Against the backdrop of climate change, the International Centre for Environmental Health and Development (ICED), has called on policymakers and stakeholders to decisively influence policy reform as well as health Insurance for women farmers to achieve climate justice in Nigeria by 2023.

Speaking during the recent Policy Advocacy Forum and Book Launch, held in Lagos, the Program Officer of ICEHD, Mercy Joshua, noted women are the majority of the world’s poor and are more dependent on natural resources, becoming more vulnerable than men to climate change impacts.

She said: “We are calling on policymakers and all stakeholders to influence policy reform for mainstreaming gender in agricultural budgeting and financial I inclusion, to active climate change justice. Nigeria’s climate has been changing, evidenced by the increase in temperature, variable rainfall, rise in the sea level and flooding, drought and desertification, and land degradation, these changes bring a gendered impact, as it disproportionately affects women and widens gender inequities.

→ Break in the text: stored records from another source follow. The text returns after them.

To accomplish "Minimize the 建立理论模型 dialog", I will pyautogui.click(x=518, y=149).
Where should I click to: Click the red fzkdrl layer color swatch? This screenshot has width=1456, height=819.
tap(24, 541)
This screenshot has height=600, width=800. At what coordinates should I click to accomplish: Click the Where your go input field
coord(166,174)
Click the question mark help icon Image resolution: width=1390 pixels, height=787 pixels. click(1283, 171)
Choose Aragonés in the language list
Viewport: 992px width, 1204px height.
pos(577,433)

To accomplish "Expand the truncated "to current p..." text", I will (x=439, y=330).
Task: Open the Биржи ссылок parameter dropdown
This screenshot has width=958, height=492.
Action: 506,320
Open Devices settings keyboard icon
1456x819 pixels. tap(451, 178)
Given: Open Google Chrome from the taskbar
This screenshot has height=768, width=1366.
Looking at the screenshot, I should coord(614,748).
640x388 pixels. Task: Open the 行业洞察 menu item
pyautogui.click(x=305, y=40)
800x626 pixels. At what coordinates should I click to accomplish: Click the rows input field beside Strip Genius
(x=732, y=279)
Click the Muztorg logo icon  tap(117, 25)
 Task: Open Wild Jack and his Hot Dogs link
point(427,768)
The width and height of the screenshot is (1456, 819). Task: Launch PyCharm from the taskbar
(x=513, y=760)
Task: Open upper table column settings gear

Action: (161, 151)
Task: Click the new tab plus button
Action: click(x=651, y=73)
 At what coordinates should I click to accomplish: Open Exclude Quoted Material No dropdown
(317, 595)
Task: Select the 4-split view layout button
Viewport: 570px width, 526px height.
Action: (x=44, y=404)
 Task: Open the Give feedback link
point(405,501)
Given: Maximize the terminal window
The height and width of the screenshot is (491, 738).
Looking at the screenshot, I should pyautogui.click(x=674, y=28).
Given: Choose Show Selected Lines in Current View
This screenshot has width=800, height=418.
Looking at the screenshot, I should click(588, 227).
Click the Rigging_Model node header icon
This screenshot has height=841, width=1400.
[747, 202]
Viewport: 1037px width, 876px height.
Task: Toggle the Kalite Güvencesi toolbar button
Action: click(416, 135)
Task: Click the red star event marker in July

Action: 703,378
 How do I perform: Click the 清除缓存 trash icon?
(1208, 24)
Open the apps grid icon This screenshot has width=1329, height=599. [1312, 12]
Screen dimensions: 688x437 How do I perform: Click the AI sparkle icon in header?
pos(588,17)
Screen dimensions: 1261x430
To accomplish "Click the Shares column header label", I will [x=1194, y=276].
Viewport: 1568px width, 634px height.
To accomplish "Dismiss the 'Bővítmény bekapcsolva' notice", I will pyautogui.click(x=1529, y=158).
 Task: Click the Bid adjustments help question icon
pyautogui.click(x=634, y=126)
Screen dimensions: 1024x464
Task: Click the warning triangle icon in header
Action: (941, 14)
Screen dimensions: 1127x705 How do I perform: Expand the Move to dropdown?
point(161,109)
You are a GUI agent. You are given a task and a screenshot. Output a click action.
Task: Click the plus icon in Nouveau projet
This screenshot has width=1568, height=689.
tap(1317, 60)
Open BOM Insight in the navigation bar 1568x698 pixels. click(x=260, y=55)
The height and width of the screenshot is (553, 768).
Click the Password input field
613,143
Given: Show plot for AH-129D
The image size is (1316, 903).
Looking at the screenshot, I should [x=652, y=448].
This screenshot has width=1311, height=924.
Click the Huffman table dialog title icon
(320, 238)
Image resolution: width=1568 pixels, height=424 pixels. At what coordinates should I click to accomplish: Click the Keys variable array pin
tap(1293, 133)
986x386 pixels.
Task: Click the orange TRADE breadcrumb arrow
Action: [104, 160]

“As climate change hits Nigeria, small-scale women farmers count losses because they play vital roles in agricultural production and are key to Nigeria’s food security.”

Speaking further, Joshua said amid these challenges, the initiative has with the support of the African Women’s Development Fund (AWDF) embarked on a two-year project on ‘Climate Justice and Economic Resilience for Women Farmers in Nigeria’.

“The project aims to increase the number of rural women farmers in Nigeria skilled in climate-smart agriculture, publicly projects women’s voices on climate justice and advocate agricultural reform to advance women’s rights, and sensitive policy officials on gender/climate change,” she revealed.

Also speaking at the event, Dr Ndudi Bowei, said that the project has been educating the women farmers on climate change and the way forward.

“We causally cater to widow female farmers. Since this project came up, we have been like partners at ICEHD and I also have been an advocate for climate justice. A lot of them don’t know that what has been affecting their crops and farmland is climate change. They only know that the weather is changing and the rain routine has changed, but this project has been initiated to educate and enlighten the farmers,” she said.